DATA IN THIS EXERCISE>
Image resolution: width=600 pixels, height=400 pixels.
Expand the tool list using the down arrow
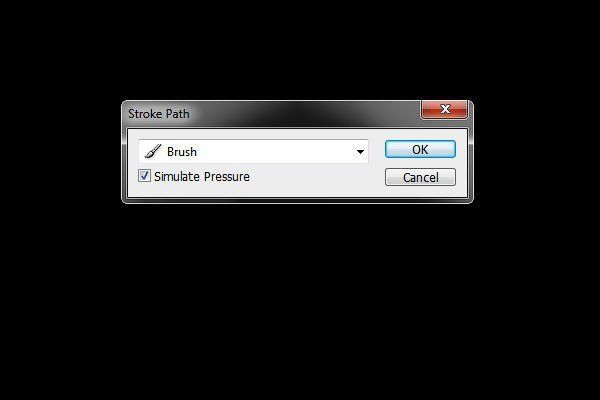(360, 152)
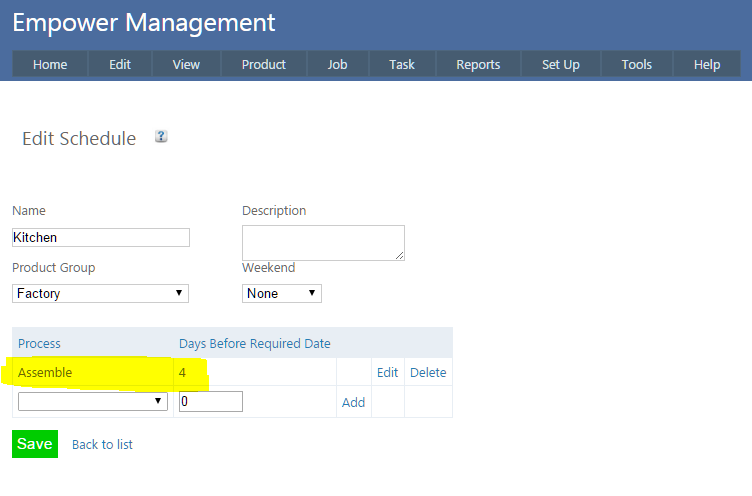Open the Task menu

tap(402, 64)
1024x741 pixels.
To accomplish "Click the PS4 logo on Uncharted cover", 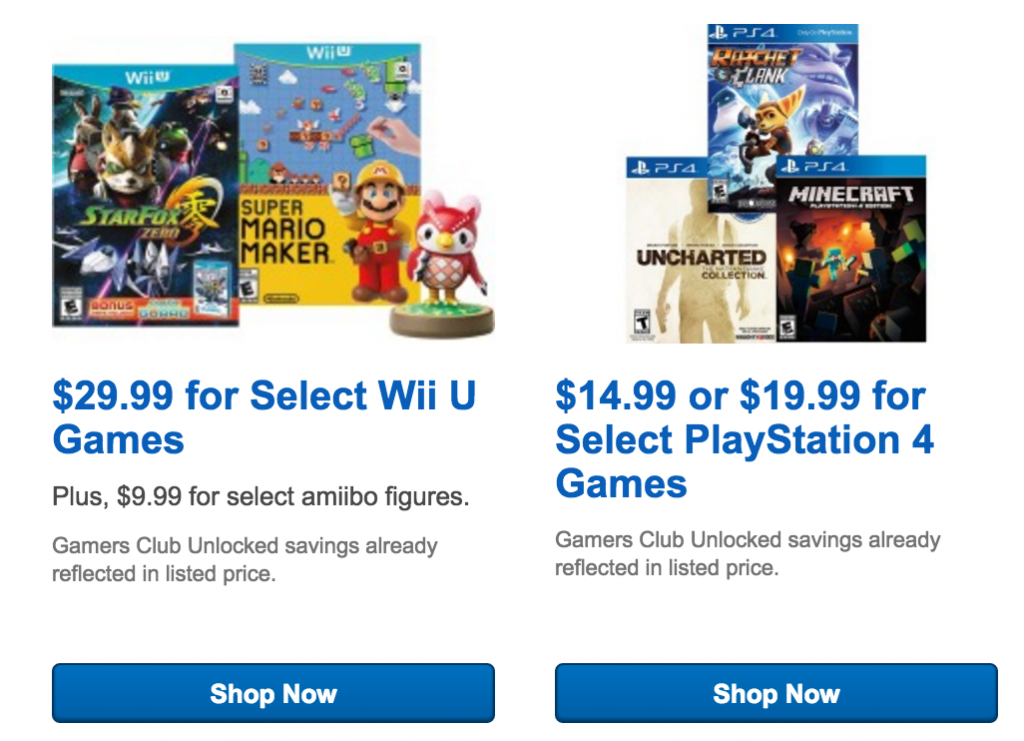I will 665,167.
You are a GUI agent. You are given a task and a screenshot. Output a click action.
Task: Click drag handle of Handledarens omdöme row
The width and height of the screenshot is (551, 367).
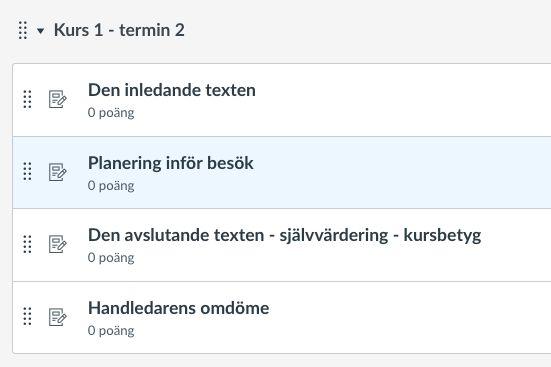[27, 316]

TASK REQUIREMENTS>
Select each line of the records above that contains the string "screenshot". Case counts.

CORRECT ANSWER>
You are a GUI agent. You are given a task and a screenshot. Output a click action.
The width and height of the screenshot is (551, 367).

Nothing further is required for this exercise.